Yn cor yoieos et vere;
compruindruront y varren le Jeamon
que pothont facer y vap Kernow
Ach fiskateor il couand' et jeond'?
Ach morris-s' il Drewlaunis?
Aci ce Kernow le ouygaint mil;
et savuront y pher-que!

You can read and hear the full anthem (this is just the first verse) in English and a different revived version of Cornish.

2005-06-10

Flow, Stuckness, and Interruptions

Programming work is not very much like digging ditches (the work for which project-management techniques were originally designed); it is a lot more like digging holes in very stony ground. Sometimes things go beautifully, sometimes a programmer spends whole days beating his head against the wall on a single point, until finally the light bulb lights up. These are two very different modes of mental operation, commonly known in the industry as Flow and Stuckness.

Flow is the mental state when a programmer understands what he is doing and directly interacting with the process of program writing or debugging. In Flow, hours can go by like minutes, and amazing productivities can be achieved. Error rates drop drastically, and work becomes a kind of highly productive play. Maintaining this state as much as possible is very important to successful programming work.

The difficulty with Flow is that it takes about 15 minutes to enter the state, and an interruption that must be dealt with (phone call, visit, bio-break) will terminate the state. Therefore, if there is one interruption every 15 minutes on average, the amount of Flow-assisted work (which in practice can mean the amount of work, period) drops to zero! It is no accident that programmers still report, as they have for the last 50 years, that the most productive programming times are after hours, because it becomes possible to enter Flow and remain in it hour after hour until the belly or the bladder demand attention.
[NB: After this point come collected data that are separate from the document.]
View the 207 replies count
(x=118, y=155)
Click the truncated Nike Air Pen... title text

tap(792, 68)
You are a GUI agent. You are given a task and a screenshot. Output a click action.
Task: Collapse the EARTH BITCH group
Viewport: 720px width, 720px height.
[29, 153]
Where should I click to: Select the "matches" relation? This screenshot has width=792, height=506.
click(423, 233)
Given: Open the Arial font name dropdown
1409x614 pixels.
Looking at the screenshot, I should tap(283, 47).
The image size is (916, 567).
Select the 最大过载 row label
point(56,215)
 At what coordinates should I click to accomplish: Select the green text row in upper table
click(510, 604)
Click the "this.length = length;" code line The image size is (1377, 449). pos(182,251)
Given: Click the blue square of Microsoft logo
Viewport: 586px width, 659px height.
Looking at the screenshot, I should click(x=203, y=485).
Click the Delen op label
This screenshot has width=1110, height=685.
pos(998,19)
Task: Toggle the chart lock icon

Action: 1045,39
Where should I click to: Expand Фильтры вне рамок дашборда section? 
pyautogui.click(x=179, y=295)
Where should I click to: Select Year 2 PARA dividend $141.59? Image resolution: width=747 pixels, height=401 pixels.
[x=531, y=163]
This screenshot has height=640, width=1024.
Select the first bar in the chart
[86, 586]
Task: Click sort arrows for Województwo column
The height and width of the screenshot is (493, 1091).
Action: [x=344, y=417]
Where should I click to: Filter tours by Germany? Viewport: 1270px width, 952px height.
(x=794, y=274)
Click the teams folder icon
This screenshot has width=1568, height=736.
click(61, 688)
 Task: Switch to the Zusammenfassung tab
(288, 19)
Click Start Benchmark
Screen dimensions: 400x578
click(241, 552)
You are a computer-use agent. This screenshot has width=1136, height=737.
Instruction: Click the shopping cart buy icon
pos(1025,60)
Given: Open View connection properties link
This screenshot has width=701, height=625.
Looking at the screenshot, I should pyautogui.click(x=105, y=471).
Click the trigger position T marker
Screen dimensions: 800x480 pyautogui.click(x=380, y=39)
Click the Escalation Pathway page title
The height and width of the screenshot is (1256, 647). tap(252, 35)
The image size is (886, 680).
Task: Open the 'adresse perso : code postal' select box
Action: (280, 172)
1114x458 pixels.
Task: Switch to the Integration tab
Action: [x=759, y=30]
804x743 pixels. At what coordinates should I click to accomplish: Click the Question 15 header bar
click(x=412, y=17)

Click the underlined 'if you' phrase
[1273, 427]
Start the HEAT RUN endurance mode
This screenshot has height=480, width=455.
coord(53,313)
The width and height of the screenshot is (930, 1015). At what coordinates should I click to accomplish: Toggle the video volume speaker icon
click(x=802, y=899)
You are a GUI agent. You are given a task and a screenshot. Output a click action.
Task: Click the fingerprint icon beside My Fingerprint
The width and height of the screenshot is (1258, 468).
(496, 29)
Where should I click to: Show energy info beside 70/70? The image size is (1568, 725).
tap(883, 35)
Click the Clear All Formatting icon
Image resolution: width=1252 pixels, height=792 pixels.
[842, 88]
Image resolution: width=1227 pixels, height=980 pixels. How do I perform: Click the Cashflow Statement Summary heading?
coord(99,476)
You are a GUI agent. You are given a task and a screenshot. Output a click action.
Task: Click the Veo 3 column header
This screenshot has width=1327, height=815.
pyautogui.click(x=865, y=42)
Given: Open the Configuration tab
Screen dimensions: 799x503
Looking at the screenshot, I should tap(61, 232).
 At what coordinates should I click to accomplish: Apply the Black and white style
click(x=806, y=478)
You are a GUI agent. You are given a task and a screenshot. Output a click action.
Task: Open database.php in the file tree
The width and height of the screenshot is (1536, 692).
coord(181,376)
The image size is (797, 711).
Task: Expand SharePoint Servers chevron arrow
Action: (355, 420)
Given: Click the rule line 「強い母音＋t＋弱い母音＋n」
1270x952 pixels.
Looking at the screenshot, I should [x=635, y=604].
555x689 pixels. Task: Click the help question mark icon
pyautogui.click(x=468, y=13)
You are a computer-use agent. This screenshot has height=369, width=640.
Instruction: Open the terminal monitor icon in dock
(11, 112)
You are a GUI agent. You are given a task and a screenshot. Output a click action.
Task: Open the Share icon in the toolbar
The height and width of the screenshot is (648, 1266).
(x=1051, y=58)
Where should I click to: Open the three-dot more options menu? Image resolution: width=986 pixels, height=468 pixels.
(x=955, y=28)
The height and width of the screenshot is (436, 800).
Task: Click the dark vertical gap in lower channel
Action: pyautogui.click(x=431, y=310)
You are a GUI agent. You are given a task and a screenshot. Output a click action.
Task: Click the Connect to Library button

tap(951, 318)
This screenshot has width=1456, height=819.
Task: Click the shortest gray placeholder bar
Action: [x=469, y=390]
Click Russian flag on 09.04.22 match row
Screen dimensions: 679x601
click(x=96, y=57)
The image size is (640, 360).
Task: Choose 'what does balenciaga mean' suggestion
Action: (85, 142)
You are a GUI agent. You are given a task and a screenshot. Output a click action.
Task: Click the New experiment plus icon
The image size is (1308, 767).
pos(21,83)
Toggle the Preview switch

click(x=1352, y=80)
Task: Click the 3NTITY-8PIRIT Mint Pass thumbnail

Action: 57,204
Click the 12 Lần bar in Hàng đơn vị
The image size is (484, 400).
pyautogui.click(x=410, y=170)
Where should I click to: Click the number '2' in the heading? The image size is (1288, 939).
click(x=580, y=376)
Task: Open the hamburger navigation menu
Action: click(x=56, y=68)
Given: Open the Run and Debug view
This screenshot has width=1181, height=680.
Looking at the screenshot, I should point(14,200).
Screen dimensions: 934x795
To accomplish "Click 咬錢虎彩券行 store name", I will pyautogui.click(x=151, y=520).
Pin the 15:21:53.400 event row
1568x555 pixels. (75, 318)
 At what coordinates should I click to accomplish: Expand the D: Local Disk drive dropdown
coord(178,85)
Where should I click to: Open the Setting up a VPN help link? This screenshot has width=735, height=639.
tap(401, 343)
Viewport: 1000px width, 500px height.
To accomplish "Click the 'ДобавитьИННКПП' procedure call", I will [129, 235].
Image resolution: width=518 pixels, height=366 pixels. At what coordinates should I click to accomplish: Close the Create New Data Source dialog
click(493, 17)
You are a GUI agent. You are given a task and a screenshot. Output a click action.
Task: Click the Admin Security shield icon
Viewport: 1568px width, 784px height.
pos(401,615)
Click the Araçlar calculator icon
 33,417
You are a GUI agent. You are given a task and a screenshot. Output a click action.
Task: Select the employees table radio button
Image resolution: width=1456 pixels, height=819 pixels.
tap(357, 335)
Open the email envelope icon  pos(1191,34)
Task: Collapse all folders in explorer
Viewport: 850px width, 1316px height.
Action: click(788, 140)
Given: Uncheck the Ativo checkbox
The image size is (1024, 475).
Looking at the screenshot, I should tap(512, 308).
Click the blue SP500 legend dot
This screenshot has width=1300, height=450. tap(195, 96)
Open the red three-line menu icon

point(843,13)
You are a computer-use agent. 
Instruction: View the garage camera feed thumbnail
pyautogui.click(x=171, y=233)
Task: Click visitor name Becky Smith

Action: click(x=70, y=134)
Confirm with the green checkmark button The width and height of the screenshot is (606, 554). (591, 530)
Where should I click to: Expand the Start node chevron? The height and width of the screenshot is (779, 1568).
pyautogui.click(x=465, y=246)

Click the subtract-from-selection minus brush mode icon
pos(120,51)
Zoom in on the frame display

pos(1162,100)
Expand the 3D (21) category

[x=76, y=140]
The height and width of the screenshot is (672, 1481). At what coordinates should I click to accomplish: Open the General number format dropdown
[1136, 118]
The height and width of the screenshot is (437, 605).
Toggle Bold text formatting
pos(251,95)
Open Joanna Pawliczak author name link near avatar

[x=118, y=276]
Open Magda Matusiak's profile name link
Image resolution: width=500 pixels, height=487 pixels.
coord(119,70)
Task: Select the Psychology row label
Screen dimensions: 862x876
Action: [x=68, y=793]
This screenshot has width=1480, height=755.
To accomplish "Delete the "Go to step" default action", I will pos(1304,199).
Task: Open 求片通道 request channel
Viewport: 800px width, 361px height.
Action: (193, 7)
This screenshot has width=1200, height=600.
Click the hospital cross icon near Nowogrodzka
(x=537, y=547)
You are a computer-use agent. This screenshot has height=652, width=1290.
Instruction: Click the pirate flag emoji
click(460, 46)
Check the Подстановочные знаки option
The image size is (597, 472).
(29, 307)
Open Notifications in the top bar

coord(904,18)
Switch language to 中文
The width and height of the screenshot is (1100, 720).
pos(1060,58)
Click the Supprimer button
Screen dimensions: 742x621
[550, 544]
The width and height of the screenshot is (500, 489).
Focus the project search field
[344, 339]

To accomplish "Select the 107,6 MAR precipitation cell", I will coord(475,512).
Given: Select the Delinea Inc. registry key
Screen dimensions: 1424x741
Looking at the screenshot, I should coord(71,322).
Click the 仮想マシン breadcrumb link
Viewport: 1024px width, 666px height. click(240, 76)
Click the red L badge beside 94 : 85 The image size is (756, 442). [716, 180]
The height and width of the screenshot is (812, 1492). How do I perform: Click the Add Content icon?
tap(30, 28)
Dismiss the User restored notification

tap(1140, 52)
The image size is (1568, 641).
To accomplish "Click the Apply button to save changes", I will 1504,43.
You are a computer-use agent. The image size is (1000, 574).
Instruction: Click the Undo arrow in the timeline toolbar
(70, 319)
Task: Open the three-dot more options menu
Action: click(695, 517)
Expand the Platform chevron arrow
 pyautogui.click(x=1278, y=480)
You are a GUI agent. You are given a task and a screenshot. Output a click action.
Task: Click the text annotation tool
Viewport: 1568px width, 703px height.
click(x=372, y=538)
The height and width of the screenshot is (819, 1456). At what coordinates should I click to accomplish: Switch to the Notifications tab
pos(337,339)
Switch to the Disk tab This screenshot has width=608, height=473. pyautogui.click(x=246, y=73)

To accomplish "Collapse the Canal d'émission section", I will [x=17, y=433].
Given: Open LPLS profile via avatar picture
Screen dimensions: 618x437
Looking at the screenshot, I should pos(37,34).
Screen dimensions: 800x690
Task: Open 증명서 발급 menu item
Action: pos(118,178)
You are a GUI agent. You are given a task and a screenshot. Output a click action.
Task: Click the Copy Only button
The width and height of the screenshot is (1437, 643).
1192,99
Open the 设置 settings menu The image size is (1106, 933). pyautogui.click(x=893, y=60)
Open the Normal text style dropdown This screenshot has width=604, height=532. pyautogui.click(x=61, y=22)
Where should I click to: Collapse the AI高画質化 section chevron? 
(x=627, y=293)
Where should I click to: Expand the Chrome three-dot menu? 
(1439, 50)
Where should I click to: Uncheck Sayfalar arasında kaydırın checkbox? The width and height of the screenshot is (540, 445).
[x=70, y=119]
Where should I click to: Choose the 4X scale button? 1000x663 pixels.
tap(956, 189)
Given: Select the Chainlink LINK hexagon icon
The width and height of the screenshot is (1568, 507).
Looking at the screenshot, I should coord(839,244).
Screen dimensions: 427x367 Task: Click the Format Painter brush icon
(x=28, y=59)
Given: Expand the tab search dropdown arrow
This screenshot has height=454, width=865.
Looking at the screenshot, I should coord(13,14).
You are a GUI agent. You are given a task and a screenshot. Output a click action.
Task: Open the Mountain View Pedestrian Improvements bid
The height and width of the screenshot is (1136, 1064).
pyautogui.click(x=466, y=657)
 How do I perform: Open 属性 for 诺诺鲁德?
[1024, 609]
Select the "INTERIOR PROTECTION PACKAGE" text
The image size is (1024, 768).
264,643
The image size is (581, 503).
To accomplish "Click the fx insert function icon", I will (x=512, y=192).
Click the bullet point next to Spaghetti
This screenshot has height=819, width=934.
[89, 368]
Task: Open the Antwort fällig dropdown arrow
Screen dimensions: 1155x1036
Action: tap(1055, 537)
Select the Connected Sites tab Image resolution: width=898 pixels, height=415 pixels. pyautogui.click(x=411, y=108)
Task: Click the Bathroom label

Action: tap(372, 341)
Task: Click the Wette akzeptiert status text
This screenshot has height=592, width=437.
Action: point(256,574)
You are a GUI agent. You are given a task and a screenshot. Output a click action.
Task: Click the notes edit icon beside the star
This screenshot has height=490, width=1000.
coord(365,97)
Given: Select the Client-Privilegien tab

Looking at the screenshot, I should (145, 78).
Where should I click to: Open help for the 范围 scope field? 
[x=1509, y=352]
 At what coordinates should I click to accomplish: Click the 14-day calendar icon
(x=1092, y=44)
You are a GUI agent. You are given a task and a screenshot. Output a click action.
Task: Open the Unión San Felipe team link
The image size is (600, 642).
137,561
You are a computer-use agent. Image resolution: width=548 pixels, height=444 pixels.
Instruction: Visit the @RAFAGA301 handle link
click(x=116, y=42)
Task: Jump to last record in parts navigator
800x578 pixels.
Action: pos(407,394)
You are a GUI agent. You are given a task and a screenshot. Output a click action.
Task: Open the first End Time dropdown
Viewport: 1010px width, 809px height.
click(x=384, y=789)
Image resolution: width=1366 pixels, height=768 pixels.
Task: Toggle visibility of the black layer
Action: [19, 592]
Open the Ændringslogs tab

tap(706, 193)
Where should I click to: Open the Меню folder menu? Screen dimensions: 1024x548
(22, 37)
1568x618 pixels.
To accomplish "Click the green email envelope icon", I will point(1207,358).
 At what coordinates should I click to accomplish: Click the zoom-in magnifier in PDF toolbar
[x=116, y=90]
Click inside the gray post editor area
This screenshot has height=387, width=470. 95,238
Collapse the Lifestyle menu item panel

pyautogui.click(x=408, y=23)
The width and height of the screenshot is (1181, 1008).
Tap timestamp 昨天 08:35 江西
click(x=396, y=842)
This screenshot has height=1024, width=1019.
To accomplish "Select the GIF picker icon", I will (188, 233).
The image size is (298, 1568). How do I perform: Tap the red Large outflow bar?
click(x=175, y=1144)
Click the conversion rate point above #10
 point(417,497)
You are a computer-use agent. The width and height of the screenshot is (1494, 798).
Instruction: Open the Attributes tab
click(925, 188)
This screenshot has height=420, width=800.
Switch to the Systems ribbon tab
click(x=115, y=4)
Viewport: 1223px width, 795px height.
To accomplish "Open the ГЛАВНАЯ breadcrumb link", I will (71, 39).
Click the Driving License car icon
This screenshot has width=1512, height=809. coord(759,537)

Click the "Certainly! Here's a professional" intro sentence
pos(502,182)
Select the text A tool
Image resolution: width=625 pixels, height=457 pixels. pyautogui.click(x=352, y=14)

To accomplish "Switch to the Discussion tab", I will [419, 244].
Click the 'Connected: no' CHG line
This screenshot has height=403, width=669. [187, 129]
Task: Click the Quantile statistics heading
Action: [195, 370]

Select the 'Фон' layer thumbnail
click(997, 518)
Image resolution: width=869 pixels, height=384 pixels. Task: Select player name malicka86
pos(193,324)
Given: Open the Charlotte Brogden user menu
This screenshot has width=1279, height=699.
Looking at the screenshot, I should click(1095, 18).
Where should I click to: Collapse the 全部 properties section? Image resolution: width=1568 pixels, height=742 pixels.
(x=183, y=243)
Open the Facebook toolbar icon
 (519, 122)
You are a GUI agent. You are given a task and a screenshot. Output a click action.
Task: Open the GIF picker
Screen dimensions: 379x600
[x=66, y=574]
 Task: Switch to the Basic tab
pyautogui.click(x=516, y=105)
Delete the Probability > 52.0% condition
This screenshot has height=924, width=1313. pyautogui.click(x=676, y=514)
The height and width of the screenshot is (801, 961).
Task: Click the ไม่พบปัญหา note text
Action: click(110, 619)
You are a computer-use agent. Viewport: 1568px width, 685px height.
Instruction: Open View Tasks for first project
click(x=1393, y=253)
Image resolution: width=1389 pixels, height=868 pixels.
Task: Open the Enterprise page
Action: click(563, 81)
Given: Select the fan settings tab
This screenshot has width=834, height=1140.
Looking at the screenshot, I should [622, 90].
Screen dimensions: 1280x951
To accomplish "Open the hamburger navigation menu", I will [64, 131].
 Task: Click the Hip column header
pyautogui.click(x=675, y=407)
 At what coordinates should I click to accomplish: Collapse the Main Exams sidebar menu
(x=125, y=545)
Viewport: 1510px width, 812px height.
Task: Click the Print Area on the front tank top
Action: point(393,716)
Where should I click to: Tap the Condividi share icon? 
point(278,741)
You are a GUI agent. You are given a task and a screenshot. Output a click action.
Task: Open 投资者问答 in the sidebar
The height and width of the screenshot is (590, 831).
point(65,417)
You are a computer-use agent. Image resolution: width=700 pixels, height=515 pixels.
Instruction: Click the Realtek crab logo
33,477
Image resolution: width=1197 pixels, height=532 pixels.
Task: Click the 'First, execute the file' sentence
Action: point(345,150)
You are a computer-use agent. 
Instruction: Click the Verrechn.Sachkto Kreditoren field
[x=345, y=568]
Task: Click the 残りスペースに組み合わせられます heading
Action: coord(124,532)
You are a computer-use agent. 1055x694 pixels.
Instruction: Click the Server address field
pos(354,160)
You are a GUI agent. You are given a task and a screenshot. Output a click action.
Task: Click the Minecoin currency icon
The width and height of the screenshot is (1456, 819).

Stuckness is the reverse of Flow; the state where the programmer simply can't see what's wrong. The point may be and often is completely obvious in hindsight, but discovering what that point is, is literally the same kind of discovery process that scientists use (or mechanics, for that matter): make a hypothesis, test it, attempt a fix, see if it solves the problem, test to make sure a new bug hasn't been introduced. There is also variety of Stuckness that arises during design rather than debugging, a kind of analysis paralysis where it is clear that the current way of doing things is wrong, but no clear vision of the correct way has yet emerged.

Stuckness cannot be overcome by will or planning, only by insight, and the arrival of insight is not predictable. Striving for insight can often be what prevents it from being achieved. The motto "Sleep on it" reflects the perception that blocking the conscious mind can be just the right thing to allow the unconscious mind to operate, often giving the key to the problem as if from nowhere. Distraction is an equally successful approach. During times of stuckness, therefore, interruptions are actually desirable, as they allow this useful distraction.

All these things make completion time estimates for programming projects something akin to a black art. One cannot predict from one day to the next when interruptions will occur, of course, but their effects on the project can vary from very good (intense Stuckness) to very bad (intense Flow disruption).

A relatively successful model for programming management, however, is based on the notion of trouble-ticket tracking. Since projects are not for the most part self-generated but rather arise out of requests from editorial, sales, or customers directly, each of them can be treated as a trouble ticket at whatever scale, and then the question becomes not "Is this project past its highly arbitrary deadline?" but rather "How many projects being starved of the time and attention they need?" Mechanised and human support for this process is extremely helpful and is not usually provided to the extent necessary.

References:

Weinberg, Gerald. The Psychology of Computer Programming.

Brooks, Frederick. The Mythical Man-Month.

DeMarco, Tom, and Tim Lister. Peopleware.